- _Required work_: The records that follow should be returned exactly, pictures excluded.

*** Record set Section Begins ***

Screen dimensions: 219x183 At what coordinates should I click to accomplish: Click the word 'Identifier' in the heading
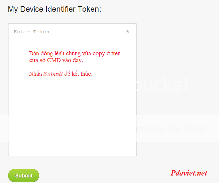pos(60,9)
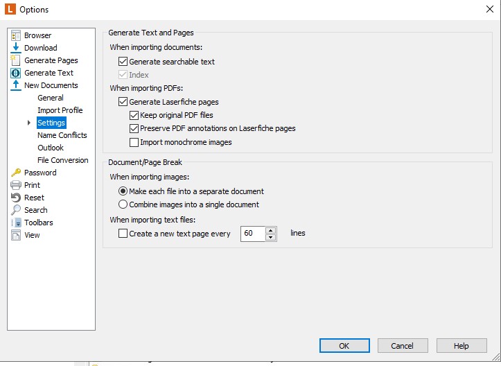This screenshot has height=366, width=501.
Task: Click the Generate Text globe icon
Action: [16, 73]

*** Record set Section Ends ***

- _Task result_:
Screen dimensions: 219x183 At what coordinates should I click to accomplish: Click the word 'Identifier' in the heading
pos(60,9)
This screenshot has height=366, width=501.
Task: Click the Generate Text globe icon
Action: [16, 73]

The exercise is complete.